I was the last out. 6th May 2016, which for the record remains a good day in my head. Truthfully, I should have moved on about a year before and leaving at least gave me that closure.
But what to do next? Well, naturally I took a few days to compose myself and then set about the task of moving on. I did some freelance work, but really I needed another proper job. But for a couple of months, I found that my interviews were going… well, but something was missing. Feedback was always good. Usually the stumbling block was that I was too experienced (and one assumes therefore too able to sense bad practice). But there was something missing. I came away from interviews feeling irritable even though they went well. It took me a while to figure it out.

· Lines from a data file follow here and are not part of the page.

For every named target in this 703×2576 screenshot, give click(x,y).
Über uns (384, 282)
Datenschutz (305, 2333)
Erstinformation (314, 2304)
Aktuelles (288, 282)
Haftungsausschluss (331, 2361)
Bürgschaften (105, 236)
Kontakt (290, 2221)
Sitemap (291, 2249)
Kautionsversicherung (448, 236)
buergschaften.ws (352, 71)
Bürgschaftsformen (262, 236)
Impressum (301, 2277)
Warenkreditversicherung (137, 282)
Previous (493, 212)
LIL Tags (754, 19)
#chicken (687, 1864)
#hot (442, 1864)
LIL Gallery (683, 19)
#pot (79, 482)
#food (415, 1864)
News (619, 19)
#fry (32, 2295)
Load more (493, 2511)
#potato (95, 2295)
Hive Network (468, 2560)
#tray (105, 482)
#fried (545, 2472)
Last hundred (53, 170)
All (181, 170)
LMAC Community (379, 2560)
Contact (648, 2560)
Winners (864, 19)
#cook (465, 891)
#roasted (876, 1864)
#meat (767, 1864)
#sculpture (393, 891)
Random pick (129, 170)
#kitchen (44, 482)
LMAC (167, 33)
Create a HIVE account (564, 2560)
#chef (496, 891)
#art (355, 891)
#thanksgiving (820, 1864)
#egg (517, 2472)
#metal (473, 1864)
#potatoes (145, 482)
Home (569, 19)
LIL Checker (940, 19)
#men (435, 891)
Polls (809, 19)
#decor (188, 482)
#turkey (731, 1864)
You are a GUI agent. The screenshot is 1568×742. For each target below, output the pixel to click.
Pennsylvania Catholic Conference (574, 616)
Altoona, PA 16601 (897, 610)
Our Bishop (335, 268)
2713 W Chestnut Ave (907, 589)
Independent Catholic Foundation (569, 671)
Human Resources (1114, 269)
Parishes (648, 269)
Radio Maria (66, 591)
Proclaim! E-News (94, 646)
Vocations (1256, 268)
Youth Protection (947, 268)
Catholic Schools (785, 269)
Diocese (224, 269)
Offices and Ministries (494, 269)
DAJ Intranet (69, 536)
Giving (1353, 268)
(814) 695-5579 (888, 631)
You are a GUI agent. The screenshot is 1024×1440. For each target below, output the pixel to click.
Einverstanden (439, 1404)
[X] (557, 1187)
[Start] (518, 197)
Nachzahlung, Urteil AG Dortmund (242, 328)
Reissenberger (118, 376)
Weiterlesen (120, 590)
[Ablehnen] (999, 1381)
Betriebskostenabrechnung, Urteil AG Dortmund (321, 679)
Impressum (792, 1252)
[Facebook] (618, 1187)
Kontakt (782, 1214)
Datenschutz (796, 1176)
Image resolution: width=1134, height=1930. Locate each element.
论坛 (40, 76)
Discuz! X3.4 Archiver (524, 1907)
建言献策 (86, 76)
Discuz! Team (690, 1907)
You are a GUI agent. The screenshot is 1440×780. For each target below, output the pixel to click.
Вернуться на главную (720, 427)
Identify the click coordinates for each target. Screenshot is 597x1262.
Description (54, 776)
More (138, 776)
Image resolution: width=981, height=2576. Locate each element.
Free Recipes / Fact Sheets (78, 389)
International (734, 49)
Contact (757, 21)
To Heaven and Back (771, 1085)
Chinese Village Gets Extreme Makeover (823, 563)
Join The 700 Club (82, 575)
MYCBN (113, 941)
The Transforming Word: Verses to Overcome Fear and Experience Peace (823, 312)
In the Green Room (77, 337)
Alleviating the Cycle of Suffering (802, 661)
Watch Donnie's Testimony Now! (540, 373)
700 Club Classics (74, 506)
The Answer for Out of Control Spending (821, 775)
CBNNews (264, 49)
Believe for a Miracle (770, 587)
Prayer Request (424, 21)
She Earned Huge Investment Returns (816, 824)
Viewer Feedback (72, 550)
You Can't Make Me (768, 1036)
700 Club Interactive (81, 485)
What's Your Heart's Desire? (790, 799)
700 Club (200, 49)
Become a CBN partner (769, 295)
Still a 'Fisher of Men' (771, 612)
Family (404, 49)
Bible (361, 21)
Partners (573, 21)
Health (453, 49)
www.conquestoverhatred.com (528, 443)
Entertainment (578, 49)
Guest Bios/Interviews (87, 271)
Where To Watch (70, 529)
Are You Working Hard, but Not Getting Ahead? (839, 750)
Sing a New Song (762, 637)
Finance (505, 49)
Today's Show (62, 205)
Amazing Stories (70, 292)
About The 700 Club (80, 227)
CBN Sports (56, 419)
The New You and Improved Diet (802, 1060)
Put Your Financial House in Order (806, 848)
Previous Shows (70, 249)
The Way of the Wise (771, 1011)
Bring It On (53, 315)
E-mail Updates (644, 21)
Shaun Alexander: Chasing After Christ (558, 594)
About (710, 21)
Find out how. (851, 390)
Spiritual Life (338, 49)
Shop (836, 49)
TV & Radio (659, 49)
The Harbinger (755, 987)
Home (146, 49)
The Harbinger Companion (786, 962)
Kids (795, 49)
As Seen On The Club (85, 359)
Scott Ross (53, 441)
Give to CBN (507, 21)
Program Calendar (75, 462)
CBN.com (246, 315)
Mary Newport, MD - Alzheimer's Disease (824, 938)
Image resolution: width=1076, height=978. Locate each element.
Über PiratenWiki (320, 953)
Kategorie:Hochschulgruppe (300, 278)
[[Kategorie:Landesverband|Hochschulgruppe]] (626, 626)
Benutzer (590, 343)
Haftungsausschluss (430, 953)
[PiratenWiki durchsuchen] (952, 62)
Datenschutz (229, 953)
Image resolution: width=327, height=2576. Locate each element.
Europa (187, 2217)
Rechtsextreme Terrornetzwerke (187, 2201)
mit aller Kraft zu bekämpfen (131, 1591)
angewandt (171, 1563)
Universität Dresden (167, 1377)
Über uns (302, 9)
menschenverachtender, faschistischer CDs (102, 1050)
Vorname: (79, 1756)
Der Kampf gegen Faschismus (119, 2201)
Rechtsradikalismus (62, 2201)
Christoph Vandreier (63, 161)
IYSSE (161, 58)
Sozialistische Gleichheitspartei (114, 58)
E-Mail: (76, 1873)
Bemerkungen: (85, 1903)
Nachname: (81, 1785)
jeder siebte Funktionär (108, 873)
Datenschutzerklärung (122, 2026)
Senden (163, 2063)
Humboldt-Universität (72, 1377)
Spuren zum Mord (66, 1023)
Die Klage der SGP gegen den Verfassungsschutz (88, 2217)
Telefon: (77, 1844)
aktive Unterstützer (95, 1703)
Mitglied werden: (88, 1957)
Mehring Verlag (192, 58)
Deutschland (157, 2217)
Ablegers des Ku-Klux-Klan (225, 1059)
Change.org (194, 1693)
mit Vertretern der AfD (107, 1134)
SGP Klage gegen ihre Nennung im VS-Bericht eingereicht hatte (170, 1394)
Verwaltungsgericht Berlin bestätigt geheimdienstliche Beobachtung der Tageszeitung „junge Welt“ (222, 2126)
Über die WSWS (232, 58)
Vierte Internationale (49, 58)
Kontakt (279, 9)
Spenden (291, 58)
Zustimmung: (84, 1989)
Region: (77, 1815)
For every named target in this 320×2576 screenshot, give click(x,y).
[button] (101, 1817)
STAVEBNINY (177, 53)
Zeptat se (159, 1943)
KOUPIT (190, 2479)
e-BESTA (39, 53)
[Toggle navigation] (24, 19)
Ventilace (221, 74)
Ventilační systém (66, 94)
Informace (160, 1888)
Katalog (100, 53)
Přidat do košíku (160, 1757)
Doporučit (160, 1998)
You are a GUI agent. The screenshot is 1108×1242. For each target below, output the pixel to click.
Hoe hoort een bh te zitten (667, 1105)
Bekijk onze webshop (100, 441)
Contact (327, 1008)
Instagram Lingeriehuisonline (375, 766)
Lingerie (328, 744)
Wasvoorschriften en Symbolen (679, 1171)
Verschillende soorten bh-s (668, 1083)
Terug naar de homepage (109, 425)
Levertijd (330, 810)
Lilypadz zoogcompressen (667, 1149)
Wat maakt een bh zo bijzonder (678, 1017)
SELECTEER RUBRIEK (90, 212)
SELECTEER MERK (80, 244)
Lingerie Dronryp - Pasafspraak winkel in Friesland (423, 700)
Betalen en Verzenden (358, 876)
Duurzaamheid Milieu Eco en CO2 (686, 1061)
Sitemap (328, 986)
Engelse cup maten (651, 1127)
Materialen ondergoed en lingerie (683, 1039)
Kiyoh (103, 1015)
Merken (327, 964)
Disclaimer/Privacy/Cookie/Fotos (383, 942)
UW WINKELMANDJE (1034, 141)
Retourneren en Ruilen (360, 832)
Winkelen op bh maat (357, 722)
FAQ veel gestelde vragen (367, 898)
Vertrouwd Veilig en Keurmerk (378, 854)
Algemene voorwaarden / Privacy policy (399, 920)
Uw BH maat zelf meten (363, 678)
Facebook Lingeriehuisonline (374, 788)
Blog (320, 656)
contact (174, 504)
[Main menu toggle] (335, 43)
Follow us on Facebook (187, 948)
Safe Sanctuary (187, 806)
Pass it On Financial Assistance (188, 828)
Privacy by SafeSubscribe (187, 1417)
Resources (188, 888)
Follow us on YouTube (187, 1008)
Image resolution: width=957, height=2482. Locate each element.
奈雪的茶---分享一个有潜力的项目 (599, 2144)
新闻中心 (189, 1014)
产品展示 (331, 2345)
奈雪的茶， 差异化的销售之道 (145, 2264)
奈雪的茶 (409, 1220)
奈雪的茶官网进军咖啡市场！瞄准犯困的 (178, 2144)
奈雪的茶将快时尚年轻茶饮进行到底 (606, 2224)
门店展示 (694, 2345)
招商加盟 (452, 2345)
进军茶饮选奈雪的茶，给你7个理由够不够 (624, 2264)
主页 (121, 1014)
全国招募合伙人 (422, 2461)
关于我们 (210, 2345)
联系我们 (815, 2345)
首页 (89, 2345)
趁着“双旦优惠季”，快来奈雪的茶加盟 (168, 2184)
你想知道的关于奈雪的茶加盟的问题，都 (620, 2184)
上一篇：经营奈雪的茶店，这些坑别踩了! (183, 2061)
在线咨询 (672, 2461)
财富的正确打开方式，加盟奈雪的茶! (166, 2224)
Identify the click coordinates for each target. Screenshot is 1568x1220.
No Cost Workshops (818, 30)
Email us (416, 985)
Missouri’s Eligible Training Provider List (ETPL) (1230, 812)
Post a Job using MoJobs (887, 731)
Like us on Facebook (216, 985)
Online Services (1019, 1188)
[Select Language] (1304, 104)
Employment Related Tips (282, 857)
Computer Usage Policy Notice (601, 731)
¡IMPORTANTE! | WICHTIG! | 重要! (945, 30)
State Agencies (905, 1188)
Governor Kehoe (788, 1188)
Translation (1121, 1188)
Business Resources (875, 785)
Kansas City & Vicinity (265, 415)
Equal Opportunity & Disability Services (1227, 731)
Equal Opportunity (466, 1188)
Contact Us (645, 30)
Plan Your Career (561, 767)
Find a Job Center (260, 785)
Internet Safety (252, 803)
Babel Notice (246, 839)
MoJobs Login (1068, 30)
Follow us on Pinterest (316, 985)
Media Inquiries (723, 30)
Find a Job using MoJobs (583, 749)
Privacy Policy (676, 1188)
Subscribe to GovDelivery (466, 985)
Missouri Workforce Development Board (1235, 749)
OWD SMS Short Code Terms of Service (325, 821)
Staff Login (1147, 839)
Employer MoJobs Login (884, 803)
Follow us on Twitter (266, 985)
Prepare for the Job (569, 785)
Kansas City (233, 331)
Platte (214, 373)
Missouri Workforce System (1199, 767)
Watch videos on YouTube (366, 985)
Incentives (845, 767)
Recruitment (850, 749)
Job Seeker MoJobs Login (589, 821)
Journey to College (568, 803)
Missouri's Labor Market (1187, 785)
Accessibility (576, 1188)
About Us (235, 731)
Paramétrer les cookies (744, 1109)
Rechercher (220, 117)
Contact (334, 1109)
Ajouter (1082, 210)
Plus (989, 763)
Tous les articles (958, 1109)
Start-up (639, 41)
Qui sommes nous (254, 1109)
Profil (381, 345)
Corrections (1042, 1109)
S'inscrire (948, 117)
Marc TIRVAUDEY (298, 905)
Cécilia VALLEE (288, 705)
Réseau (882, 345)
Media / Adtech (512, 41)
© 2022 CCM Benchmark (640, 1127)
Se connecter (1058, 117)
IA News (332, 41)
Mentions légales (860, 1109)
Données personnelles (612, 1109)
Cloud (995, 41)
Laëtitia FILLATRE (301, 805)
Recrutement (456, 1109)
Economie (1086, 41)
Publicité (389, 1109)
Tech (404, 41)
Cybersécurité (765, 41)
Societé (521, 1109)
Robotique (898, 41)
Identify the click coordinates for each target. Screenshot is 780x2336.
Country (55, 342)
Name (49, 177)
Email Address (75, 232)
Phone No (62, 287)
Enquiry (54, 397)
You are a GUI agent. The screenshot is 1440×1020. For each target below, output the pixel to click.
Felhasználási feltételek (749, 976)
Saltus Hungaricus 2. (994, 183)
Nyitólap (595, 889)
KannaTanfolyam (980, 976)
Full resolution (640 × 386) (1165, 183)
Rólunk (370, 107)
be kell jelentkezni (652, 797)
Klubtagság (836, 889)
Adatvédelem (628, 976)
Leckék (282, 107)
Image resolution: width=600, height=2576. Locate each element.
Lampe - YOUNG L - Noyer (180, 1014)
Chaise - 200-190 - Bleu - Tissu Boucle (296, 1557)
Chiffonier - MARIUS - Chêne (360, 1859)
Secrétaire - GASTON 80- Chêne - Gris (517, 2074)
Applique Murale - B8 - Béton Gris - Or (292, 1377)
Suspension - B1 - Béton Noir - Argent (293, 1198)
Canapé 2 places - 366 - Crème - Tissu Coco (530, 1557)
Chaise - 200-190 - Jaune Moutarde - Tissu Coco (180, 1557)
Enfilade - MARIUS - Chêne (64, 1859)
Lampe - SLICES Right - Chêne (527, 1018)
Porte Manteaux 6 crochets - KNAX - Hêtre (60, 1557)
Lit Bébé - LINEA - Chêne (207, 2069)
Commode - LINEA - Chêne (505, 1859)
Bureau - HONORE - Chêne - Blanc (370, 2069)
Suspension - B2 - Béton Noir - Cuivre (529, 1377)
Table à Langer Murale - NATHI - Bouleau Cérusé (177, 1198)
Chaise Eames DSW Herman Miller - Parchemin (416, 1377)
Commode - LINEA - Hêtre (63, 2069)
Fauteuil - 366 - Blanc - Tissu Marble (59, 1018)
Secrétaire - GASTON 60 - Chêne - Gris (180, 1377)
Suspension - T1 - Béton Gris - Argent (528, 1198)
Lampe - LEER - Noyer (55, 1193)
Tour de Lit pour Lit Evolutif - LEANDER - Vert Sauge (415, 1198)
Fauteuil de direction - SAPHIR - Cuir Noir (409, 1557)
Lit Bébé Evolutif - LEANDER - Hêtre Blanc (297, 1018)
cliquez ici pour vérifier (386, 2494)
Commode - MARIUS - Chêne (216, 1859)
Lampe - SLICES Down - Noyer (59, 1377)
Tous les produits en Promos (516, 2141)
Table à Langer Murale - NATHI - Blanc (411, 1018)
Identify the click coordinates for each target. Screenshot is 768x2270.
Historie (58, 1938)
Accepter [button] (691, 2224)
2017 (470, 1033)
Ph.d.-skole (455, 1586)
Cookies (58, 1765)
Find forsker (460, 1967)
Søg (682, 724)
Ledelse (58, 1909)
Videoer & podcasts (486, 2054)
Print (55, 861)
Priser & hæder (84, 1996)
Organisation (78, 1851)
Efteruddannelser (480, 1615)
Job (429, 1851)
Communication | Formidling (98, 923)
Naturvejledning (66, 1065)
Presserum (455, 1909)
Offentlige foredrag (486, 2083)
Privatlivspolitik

Truth was, I had been skipping from one large company to another for over ten years and I was sick to the back teeth of corporate bullshit. I was pissed at these people because I was tired of hearing a load of happy-clappy rubbish and knowing that when push came to shove it would all unceasingly be about profit. I not suggesting that in a largely capitalist society one shouldn’t care about profit, but god damn it, there should be something else.
So I started applying for things which mattered: charities, scientific institutions, advocacy groups, Higher Education. With my particular skillset, I knew full-well that I’d be doing the grimy marketing side of things, but that didn’t matter: as long as there was some glimmer of doing anything which could be considered decent or noble, I could live with that. The interviews went well. I felt better. And very soon, I had a job. I had the job.
Let’s just clarify here: I know people who have by any wealth-based metric left me in the dust. People who have done far better in this world in the way that this world demands. Good luck to them, they’re cool by me.
But that isn’t me. In 2016, returning to the same university where I had studied for my own degrees, this time to help promote the institution for future students and researchers, felt very much like coming home. As an added bonus, the working environment is much more comfortable. But that really is an aside. It’s not what I’m doing so much as why I’m doing it. I’m not going to sit here and tell you that it’s perfect and that I don’t have bad days. I’m not going to say that every last single thing that the university does is absolutely noble. But I’ll say this: it feels a heck of a lot better to be helping an institution which you know can do good in this world than to be helping one you damn well know can’t.
I’ve continued to travel. More so, in fact. As far as I’m concerned, a little skill and a lot of luck has given me the opportunity to travel reasonably often. And if you don’t do it when you have the opportunity… then when?

I didn’t see any of it coming. Truthfully, after that awful November of 2010, every day feels pretty much like a bonus. I don’t know where the journey will lead in the next decade any more than I did ten years ago. I don’t know if I’ll be ready for the events to come.
But the journey… I’m ready for that at least.